Source document:
+-------+
Quote from AntC on February 16, 2019, 12:51 am

...

In particular, the mess with different vendors' character encodings and handling of the varieties of (VAR)CHARs. It would be helpful if SQL specified a type system.

...

Are you saying that the international standard for SQL's treatment of types doesn't, in your opinion, constitute a (type) system, or isn't very systematic? I might agree but it certainly has a lot to say about types, especially user-defined ones.

Hugh

Coauthor of The Third Manifesto and related books.

#3 · February 16, 2019, 11:15 pm

A good part of that tale of woe has nothing to do with SQL, it's about conniptions of the Unicode standard. MS got into Unicode really early (what they did is now called UCS-2), but everyone now wants UTF-8 (without actually knowing what that means). And in the mix are thousands of users who don't want to change their legacy code just because there's a new standard to fit in with some weird language no-one's ever heard of. And Postgres doesn't do a really good job in their implementation of the standard.
+-------+
[Entries on where items appear]
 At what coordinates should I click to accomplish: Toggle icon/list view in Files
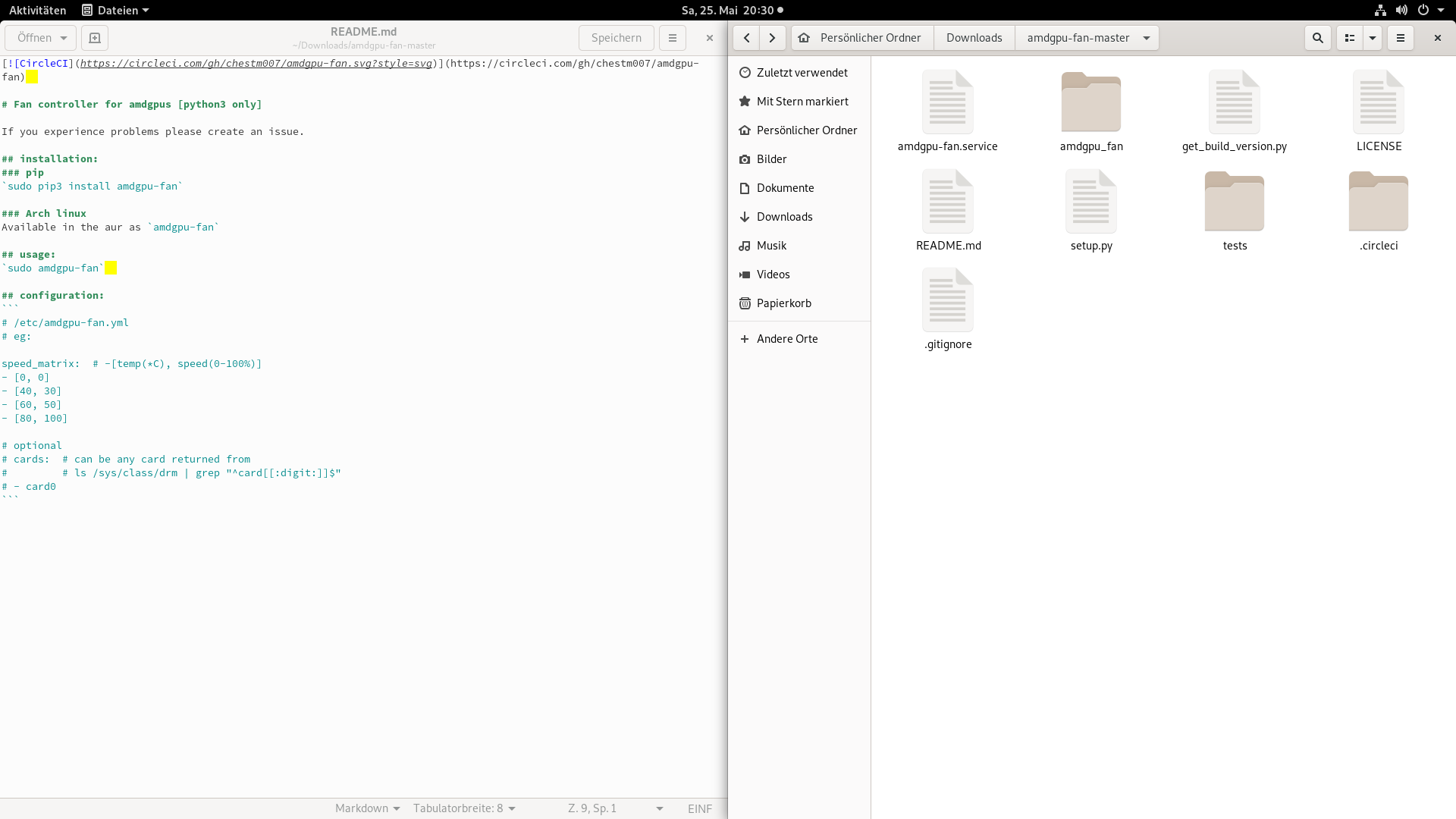(1350, 38)
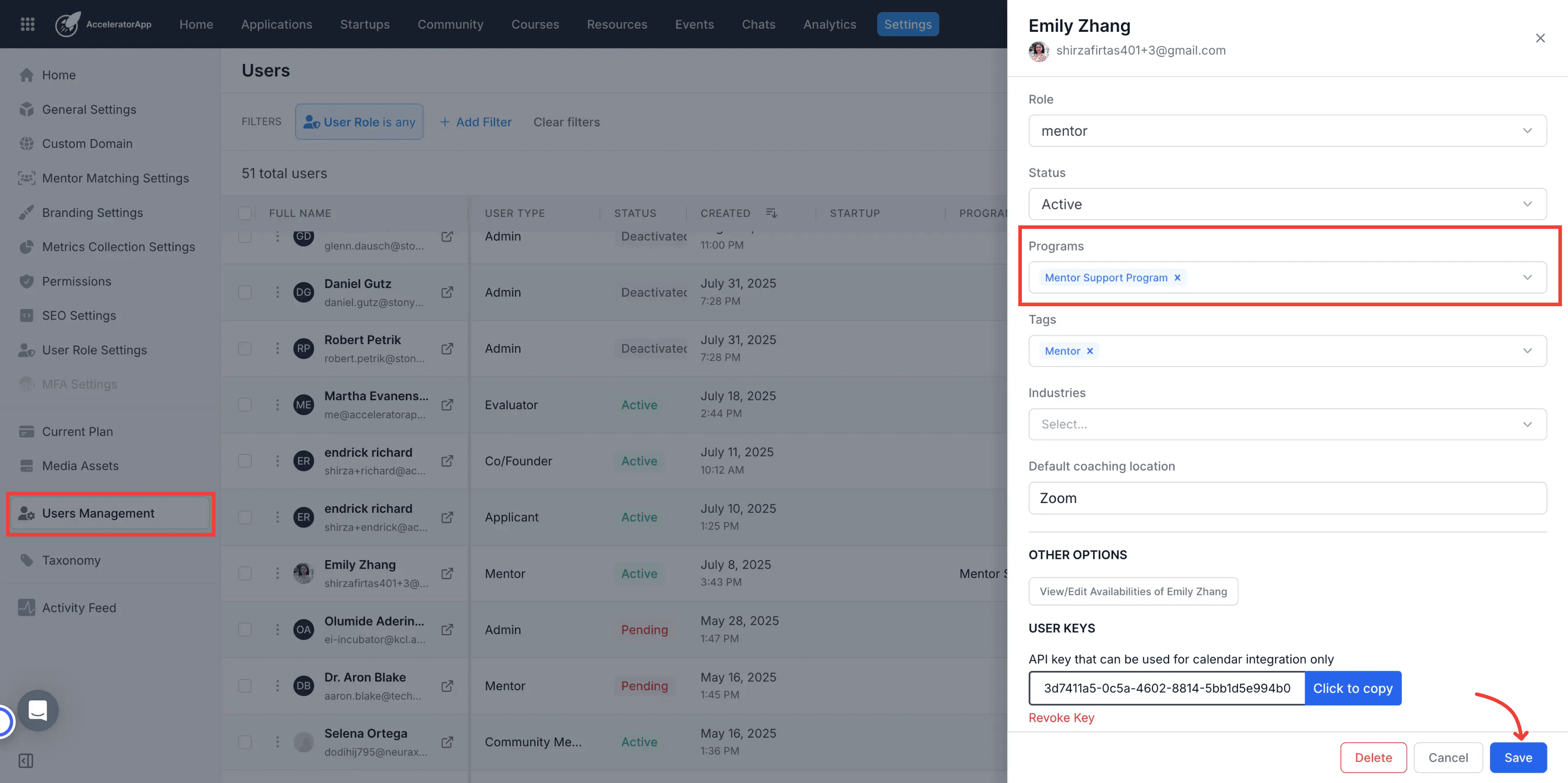This screenshot has height=783, width=1568.
Task: Click the blue Save button
Action: pos(1518,757)
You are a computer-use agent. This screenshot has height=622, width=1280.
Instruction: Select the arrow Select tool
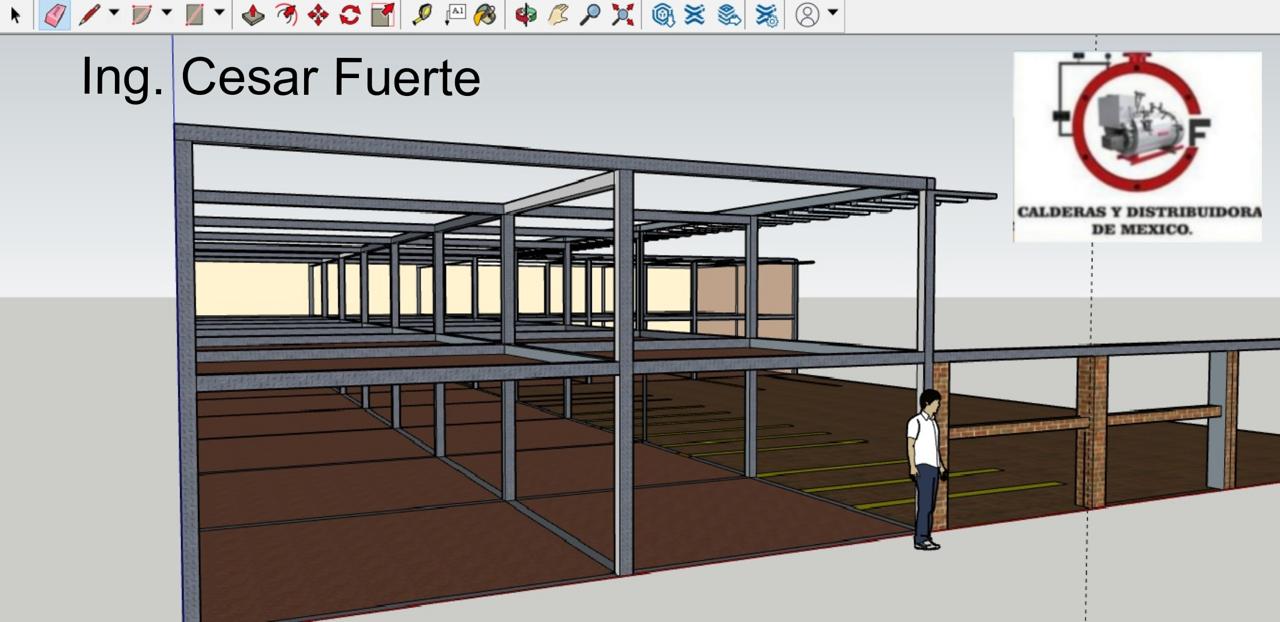pyautogui.click(x=15, y=15)
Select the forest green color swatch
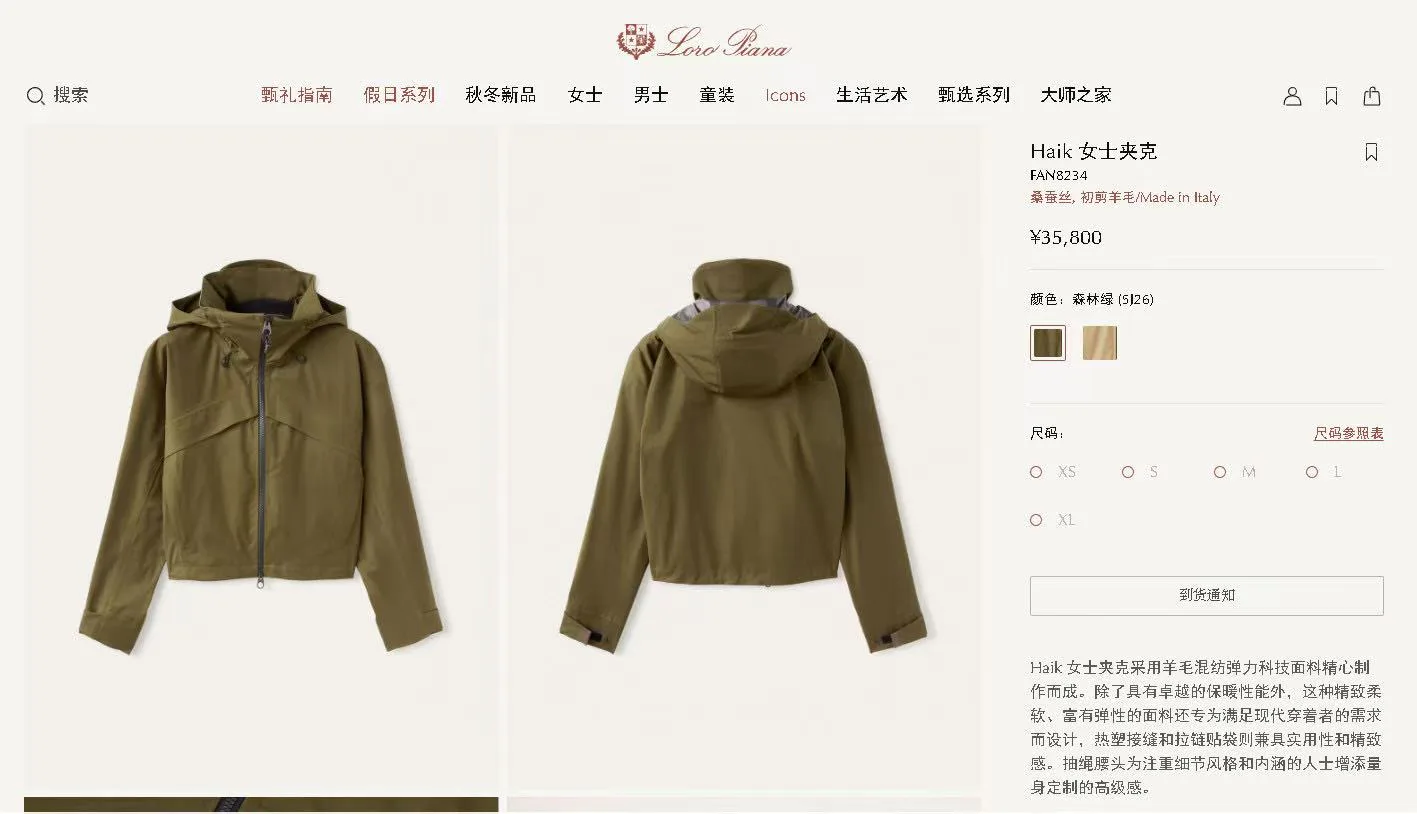 click(1048, 343)
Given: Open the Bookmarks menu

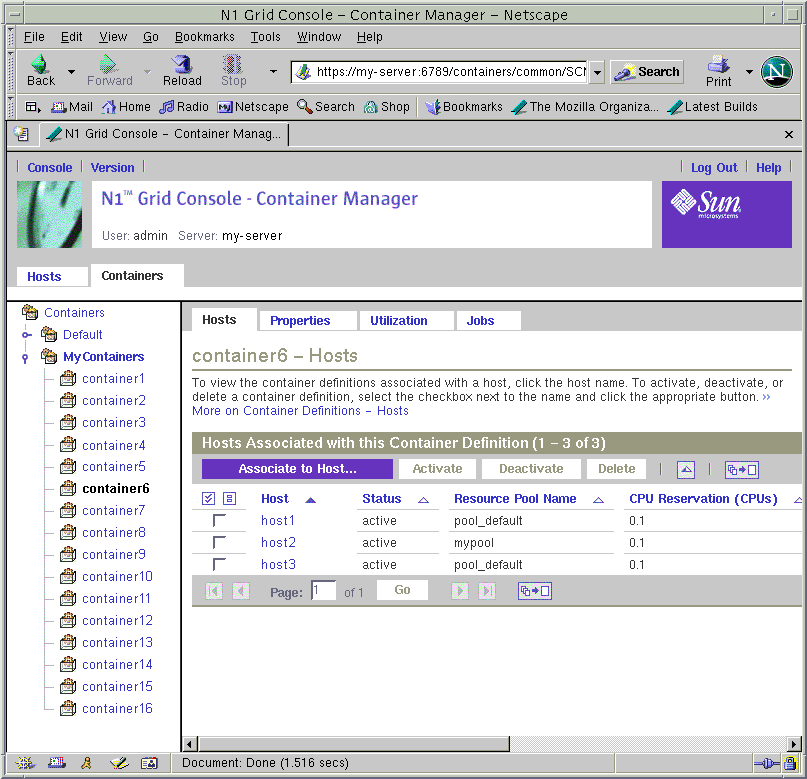Looking at the screenshot, I should point(204,36).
+-------+
What to work on:
1/ Summarize the forum excerpt in two sentences.
2/ Give again the part of the forum excerpt starting with "In particular, the" and going on through "and related books.".

Outputs:
1/ A quoted post complains about different vendors' character encodings and their handling of the varieties of (VAR)CHARs, and a reply asks whether the SQL standard's treatment of types fails to be a type system, noting that it says a lot about types, especially user-defined ones. A later post argues that much of this trouble comes from the Unicode standard rather than SQL: Microsoft adopted what is now called UCS-2 early, everyone now wants UTF-8, many users do not want to change legacy code, and Postgres does not implement the standard well.

2/
In particular, the mess with different vendors' character encodings and handling of the varieties of (VAR)CHARs. It would be helpful if SQL specified a type system.

...

Are you saying that the international standard for SQL's treatment of types doesn't, in your opinion, constitute a (type) system, or isn't very systematic? I might agree but it certainly has a lot to say about types, especially user-defined ones.

Hugh

Coauthor of The Third Manifesto and related books.